[Stored data entries]
########
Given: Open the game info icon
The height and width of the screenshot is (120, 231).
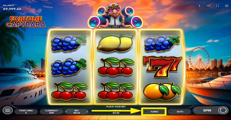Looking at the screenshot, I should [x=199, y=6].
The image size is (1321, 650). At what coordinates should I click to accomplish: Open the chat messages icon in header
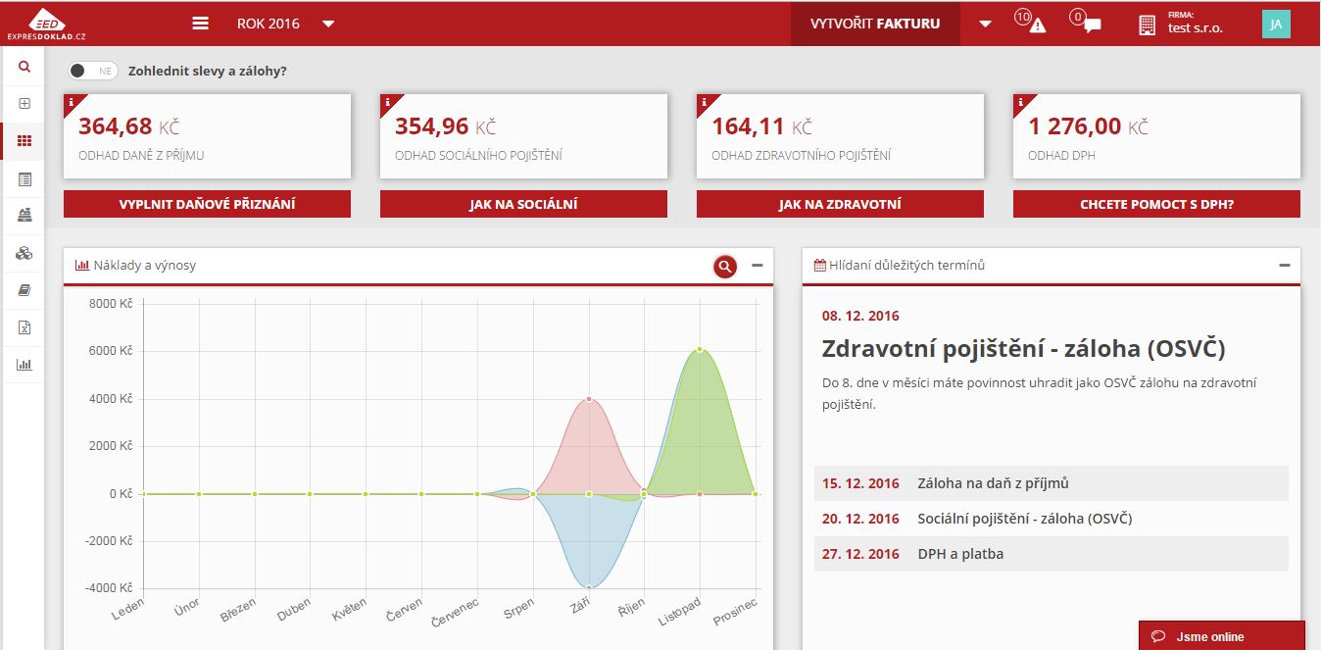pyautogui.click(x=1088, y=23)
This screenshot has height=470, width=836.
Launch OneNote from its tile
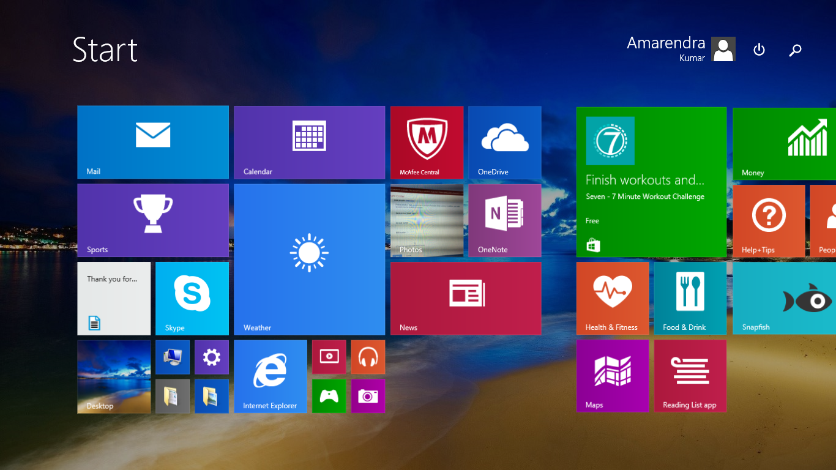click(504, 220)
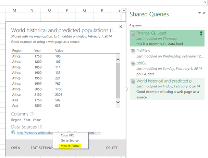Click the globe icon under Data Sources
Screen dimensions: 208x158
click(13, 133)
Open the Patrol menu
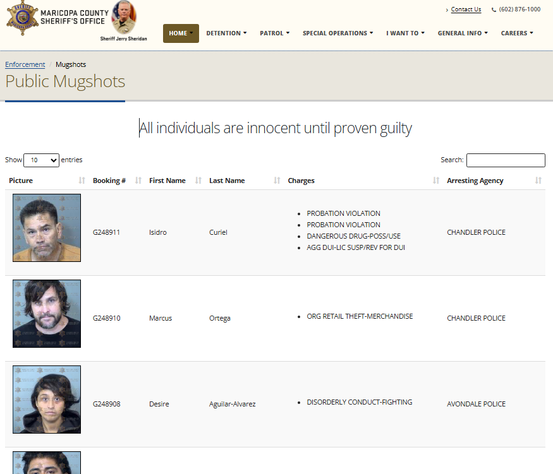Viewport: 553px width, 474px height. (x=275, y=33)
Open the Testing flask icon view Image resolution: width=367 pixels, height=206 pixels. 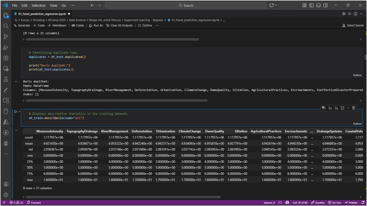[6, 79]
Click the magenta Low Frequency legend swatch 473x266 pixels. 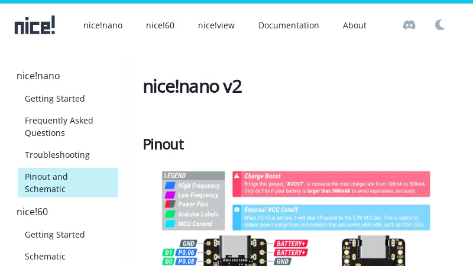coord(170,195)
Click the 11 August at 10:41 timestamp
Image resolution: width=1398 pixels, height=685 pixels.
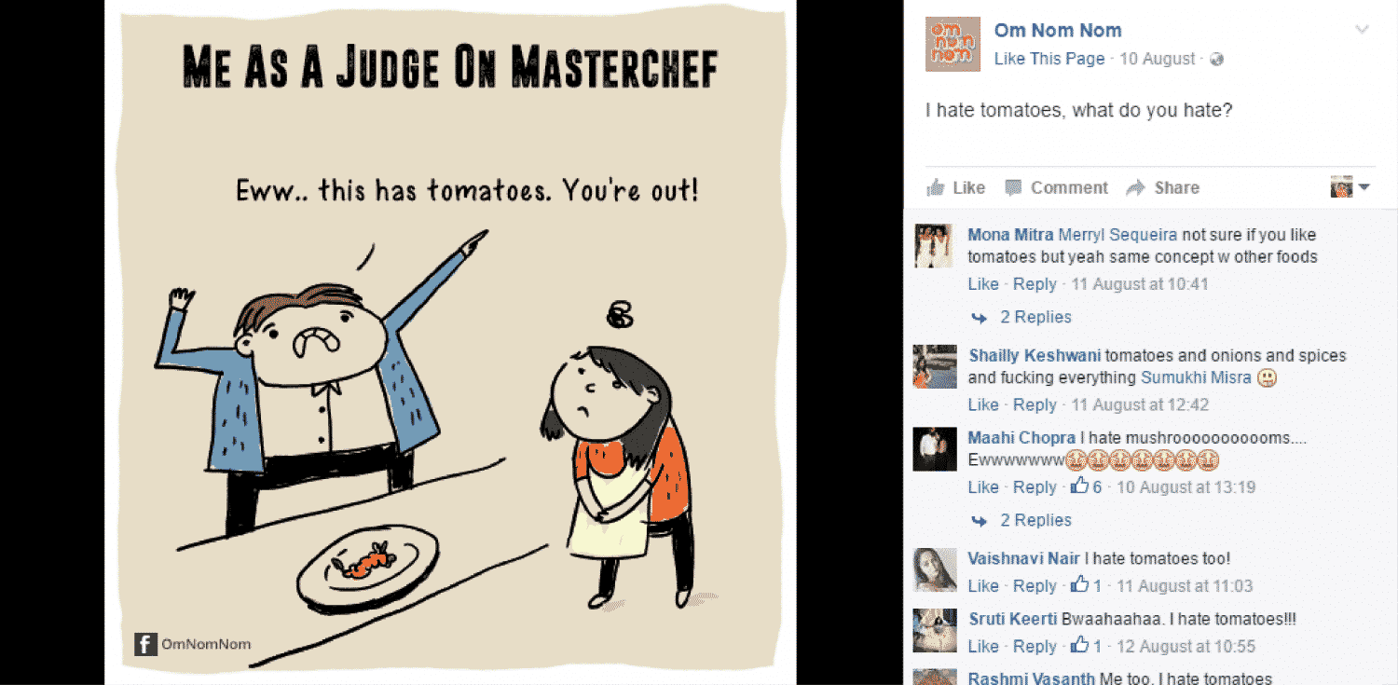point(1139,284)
########
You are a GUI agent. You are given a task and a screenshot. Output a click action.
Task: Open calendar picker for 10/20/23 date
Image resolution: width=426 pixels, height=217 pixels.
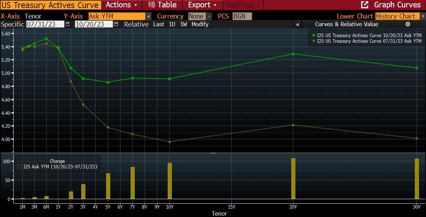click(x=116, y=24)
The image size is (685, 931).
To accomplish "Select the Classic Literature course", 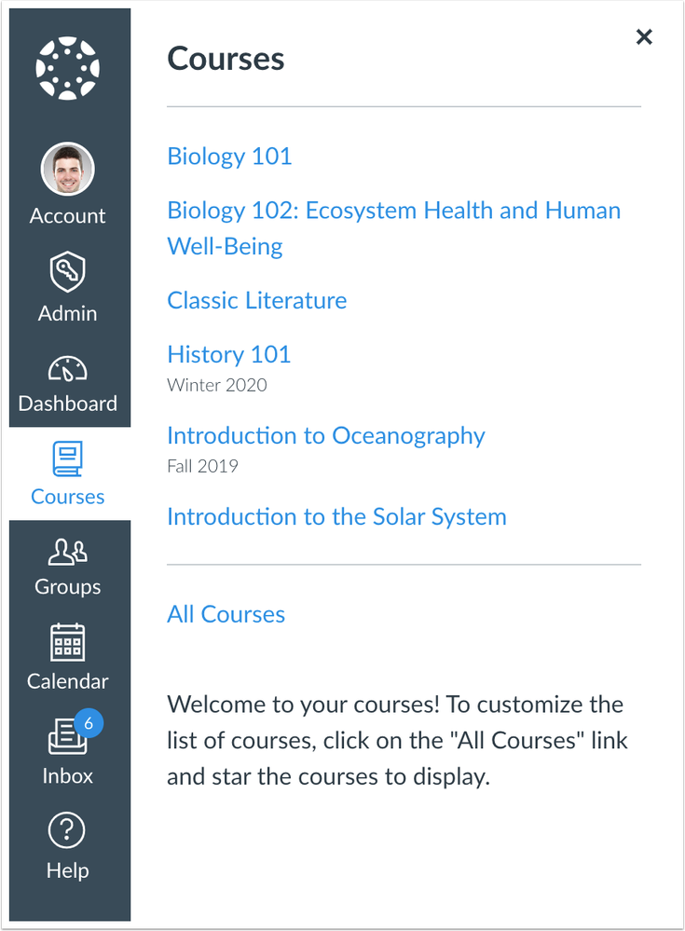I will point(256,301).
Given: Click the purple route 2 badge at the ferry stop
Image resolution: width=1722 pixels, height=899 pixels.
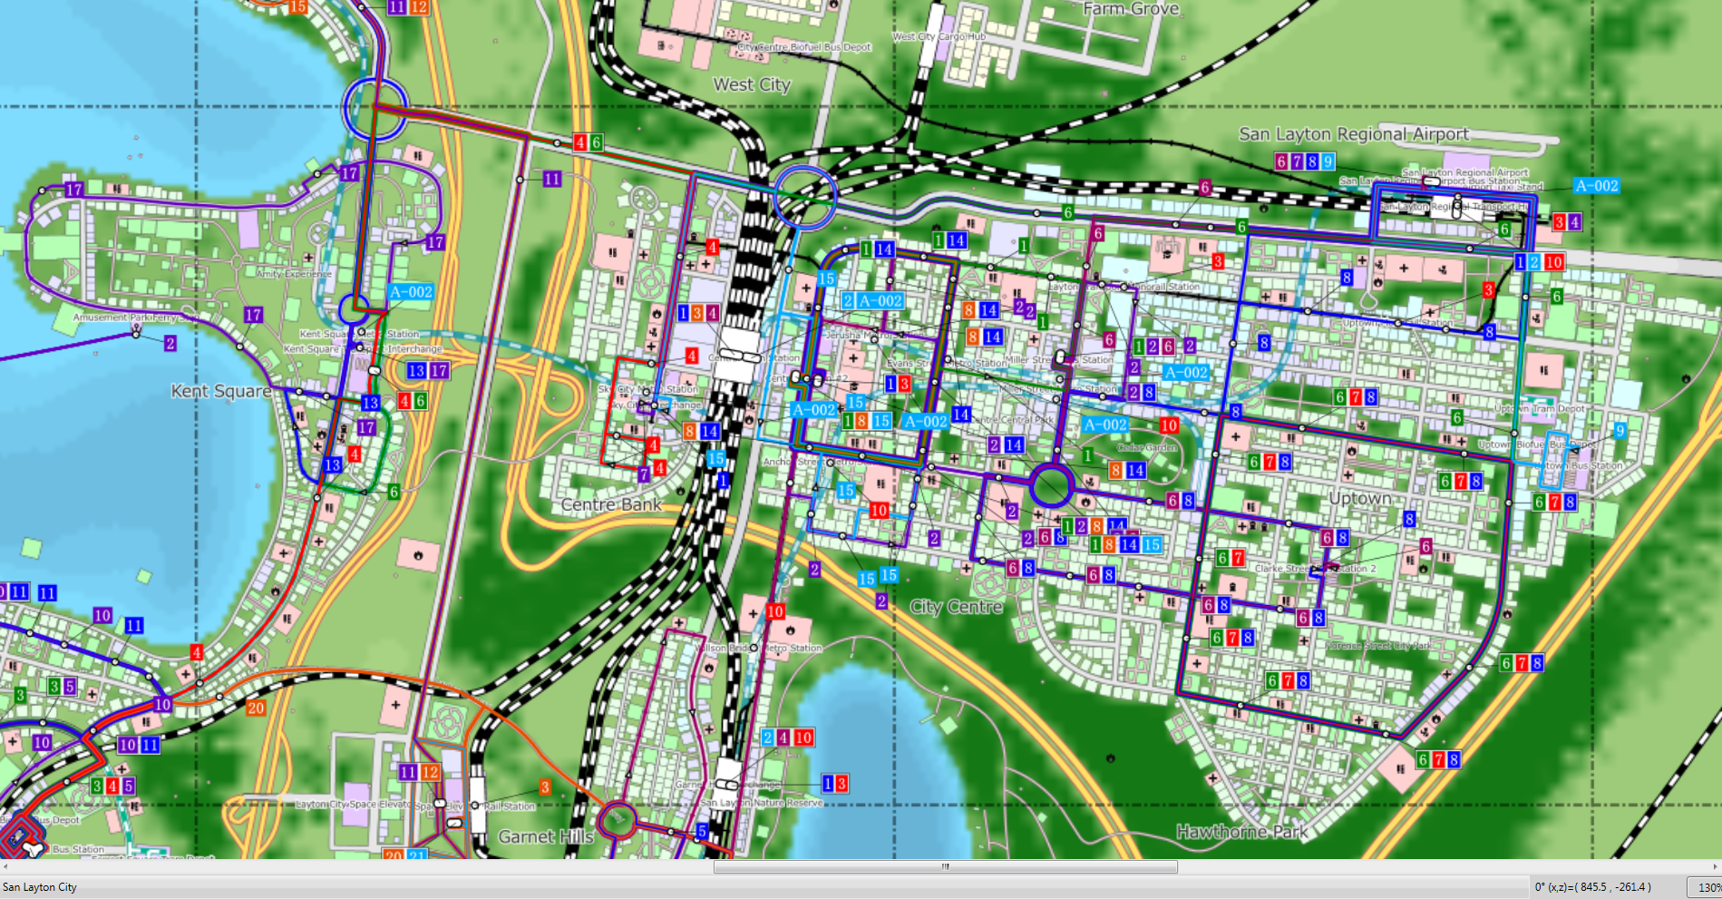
########
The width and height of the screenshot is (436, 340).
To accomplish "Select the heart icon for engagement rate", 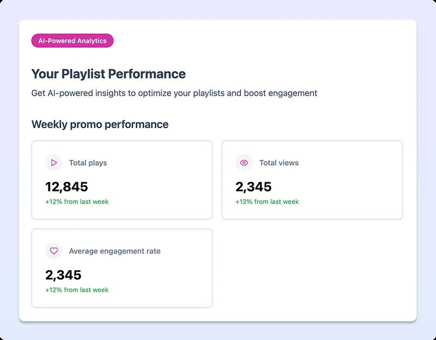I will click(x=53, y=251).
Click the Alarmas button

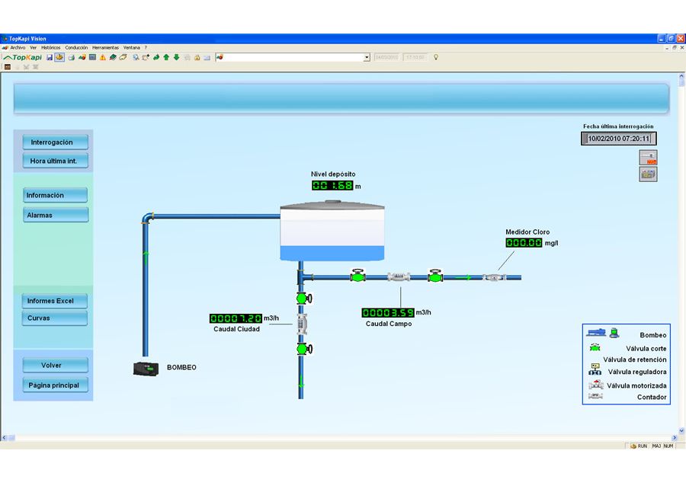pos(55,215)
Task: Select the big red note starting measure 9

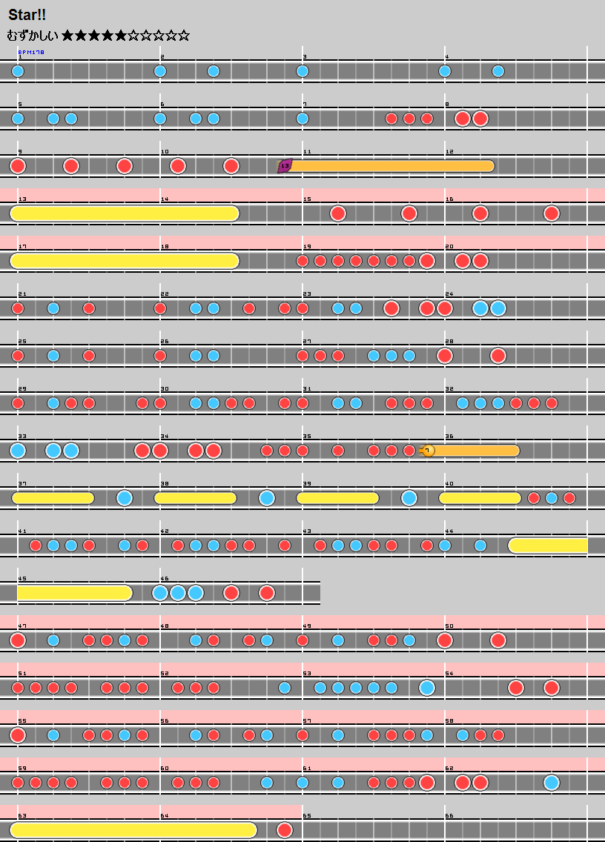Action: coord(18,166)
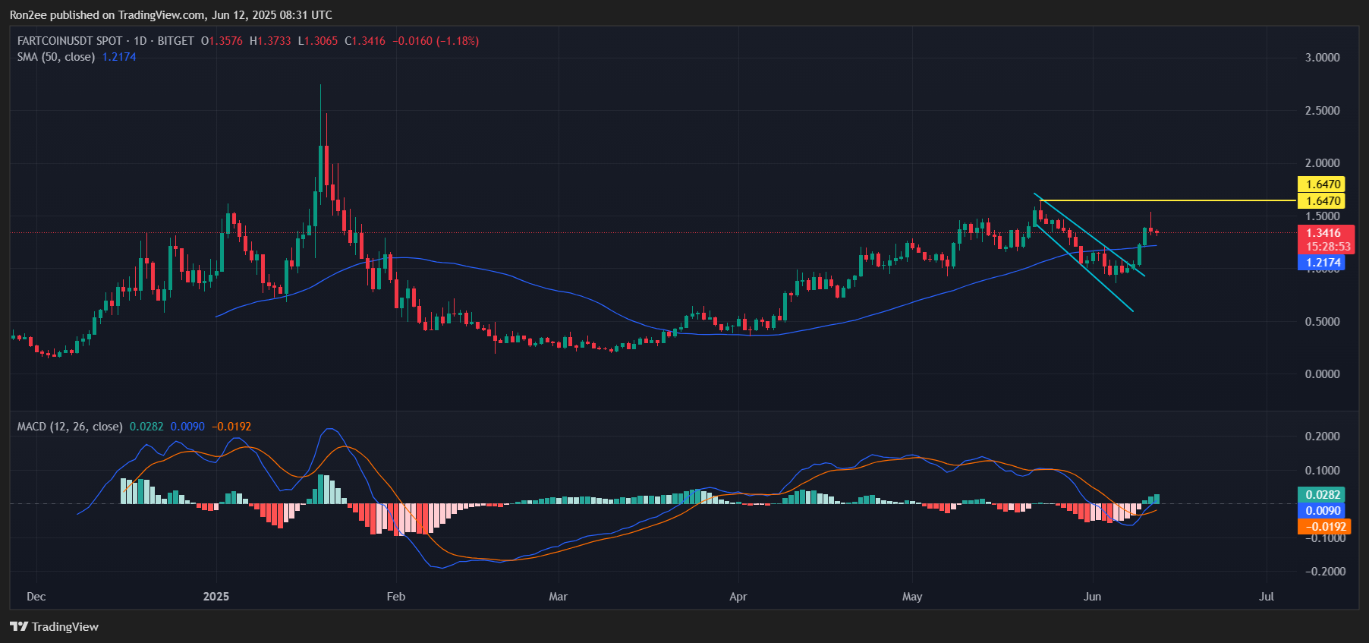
########
• _Task instructions_
Taking the entries above, print exactly the lines starting at the line with "Given: Click the" and ending at the line with "Image resolution: width=1722", both included.

• _Result of the task_
Given: Click the purple route 2 badge at the ferry stop
Image resolution: width=1722 pixels, height=899 pixels.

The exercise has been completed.